El mérito se aplaude como si fuese virtud autónoma, pero pocos se detienen a preguntar qué hay detrás de quienes siempre parecen estar “un paso adelante”. ¿Es esfuerzo individual o una ventaja silenciosa? Mientras discutimos becas, promociones y oportunidades, lo que callamos es cómo ciertas herencias —no solo materiales— definen quién asciende y quién no.

El sociólogo Pierre Bourdieu conceptualizó esto con precisión al hablar de “capitales”. No se refería solo al dinero, sino a todo aquello que puede acumularse, heredarse y generar poder: conocimientos, conexiones, prestigio. Esta idea rompe con el mito liberal de igualdad de oportunidades y claramente muestra un orden social que premia, antes que nada, el punto de partida.

El capital económico es el más evidente: herencias, propiedades, inversiones. Sin embargo, su naturalización como “ventaja competitiva” esconde su carácter estructural. Nacer pobre no es solo carecer de dinero, es empezar la carrera con los pies atados. Por lo tanto, redistribuir la riqueza no es hacer caridad, es una medida mínima para desmontar la ficción meritocrática que sostiene la desigualdad.

Más sutil, el capital cultural se transmite en la infancia: el modo de hablar, los libros disponibles, el repertorio simbólico. A menudo se confunde con inteligencia, pero responde al acceso. ¿Cómo competir en un sistema que valora códigos que nunca se enseñaron en la escuela pública? Democratizar el conocimiento implica revisar lo que se enseña, cómo y para quién.

El capital social funciona como una red de autopistas invisibles. Las amistades, los contactos, las recomendaciones: todo eso que no figura en el currículum pero pesa en una entrevista. Algunos lo llaman “networking”; otros, favoritismo. ¿Y si invirtiéramos en redes comunitarias, cooperativas, clubes abiertos, donde el vínculo también sea un derecho y no un privilegio?

El más escurridizo de todos es el capital simbólico: el prestigio social. Estudiar en una universidad de renombre, portar un apellido “con historia” o, correspondiendo a la realidad actual, tener miles de seguidores en redes sociales. Todo eso crea un aura de legitimidad, aunque el contenido sea idéntico al de alguien sin esos sellos.

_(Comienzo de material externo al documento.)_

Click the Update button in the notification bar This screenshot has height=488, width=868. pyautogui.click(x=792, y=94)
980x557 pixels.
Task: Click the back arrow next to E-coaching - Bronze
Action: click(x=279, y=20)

El riesgo no es tener símbolos de prestigio, es que estos oculten las verdaderas desigualdades.

Hoy, mientras las élites políticas se reproducen con apellidos reciclados y el algoritmo define lo visible, los capitales se digitalizan. El “influencer” sin estudios formales que acumula poder simbólico en TikTok es una anomalía o un síntoma. ¿Estamos presenciando nuevos capitales o solo viejas jerarquías con filtros y hashtags?

Aceptar los capitales de Bourdieu como herramientas analíticas es un inicio, pero no basta. Si no cuestionamos su reproducción, serán los mismos de siempre los que se beneficien del disfraz de la meritocracia. La educación pública transformadora, políticas redistributivas y acceso real a la cultura son estrategias concretas para, poco a poco, acabar con estos privilegios heredados.

La igualdad no se construye repitiendo frases como “todos pueden si se esfuerzan” o, peor aún, reproduciendo la lógica neoliberal que sostiene que “el pobre es pobre porque quiere”. Se construye desmontando los muros invisibles que separan a quienes nacen con llaves de oro de quienes apenas encuentran la puerta.

La tiranía del mérito: ¿Qué ha sido del bien común?, de Michael Sandel, es una lectura indispensable para quienes buscan repensar la justicia más allá del discurso del esfuerzo individual. Sander, con mirada filosófica profunda, desmonta los mitos de la meritocracia y propone una política centrada en la equidad, la dignidad del trabajo y el bien común. Hace crítica a las élites tecnocráticas y su defensa de lo público motiva a imaginar una sociedad más humana y solidaria.